US President Joe Biden has told Israeli Prime Minister Benjamin Netanyahu that he is deeply concerned about the prospect of Israel conducting major military operations in Rafah on the lines of those in Gaza City and Khan Younis, US National Security Advisor Jake Sullivan said.
During his telephonic conversation with Biden on Monday, Netanyahu agreed to send an inter-agency team of Israeli officials to Washington to hold discussions on an alternative approach to target key Hamas elements in the southern Gaza city of Rafah and secure the Egypt-Gaza border without a major ground invasion, Sullivan said at his daily press conference on Monday.
This was the first time in a month that the two leaders spoke on phone.
Sullivan said Biden and Netanyahu spoke at length about Rafah.
"The President explained why he is so deeply concerned about the prospect of Israel conducting major military operations in Rafah of the kind it conducted in Gaza City and Khan Younis," the NSA said.
More than a million people have taken refuge in Rafah. They went from Gaza City to Khan Younis and then to Rafah. They have nowhere else to go. Gaza's other major cities have largely been destroyed, he said.
And Israel has not presented the US or the world with a plan on how or where it would safely move those civilians, let alone feed and house them and ensure access to basic things like sanitation, he added.
Sullivan said Rafah is a primary entry point for humanitarian assistance into Gaza from Egypt and a military operation in the city would shut it down.
"Rafah is on the border with Egypt, which has voiced its deep alarm over a major military operation there and has even raised questions about its future relationship with Israel as a result of any impending military operation," he said.
"Now, the President has rejected, and did again today, the strawman that raising questions about Rafah is the same as raising questions about defeating Hamas. That's just nonsense.
"Our position is that Hamas should not be allowed a safe haven in Rafah or anywhere else. But a major ground operation there would be a mistake.

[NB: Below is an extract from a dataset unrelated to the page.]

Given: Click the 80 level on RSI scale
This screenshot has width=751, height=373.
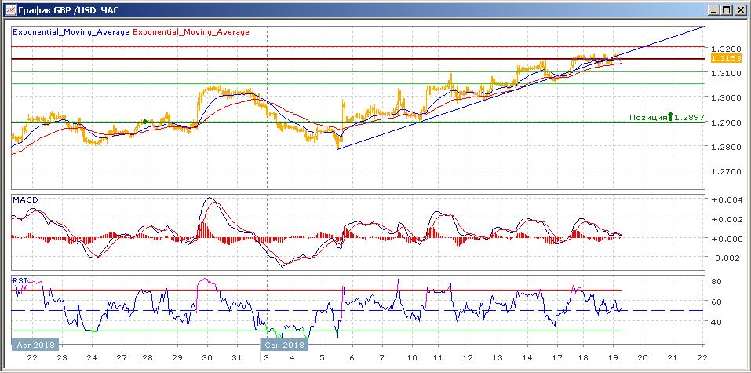Looking at the screenshot, I should click(x=716, y=281).
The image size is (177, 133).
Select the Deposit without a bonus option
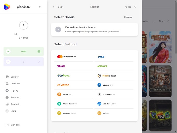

It would lead to more innocent civilian deaths, worsen the already dire humanitarian crisis, deepen the anarchy in Gaza, and further isolate Israel internationally," he said.
"Most importantly, the key goals Israel wants to achieve in Rafah can be achieved by other means," he said.
During the call, Biden asked Netanyahu to send a senior inter-agency team comprising military, intelligence and humanitarian officials to Washington in the coming days to hear the US' concerns about Israel's plans for Rafah and to lay out an alternative approach that would target key Hamas elements in the city and secure the Egypt-Gaza border without a major ground invasion, according to Sullivan.
Netanyahu agreed to send a team.
"Obviously, he has his own point of view on a Rafah operation but he agreed that he would send a team to Washington to have this discussion and have this engagement. And we look forward to those discussions," Sullivan said.
He said the two leaders also discussed the ongoing negotiations for an immediate ceasefire for several weeks in return for the release of hostages currently being held by Hamas and other militants in Gaza.
"We would look to build on that ceasefire into something more enduring and use the space created by a cessation of hostilities to surge humanitarian assistance at a vital moment. So far, this deal has been more elusive than we would have hoped. But we will keep pressing because we regard this as an urgent priority," the NSA said.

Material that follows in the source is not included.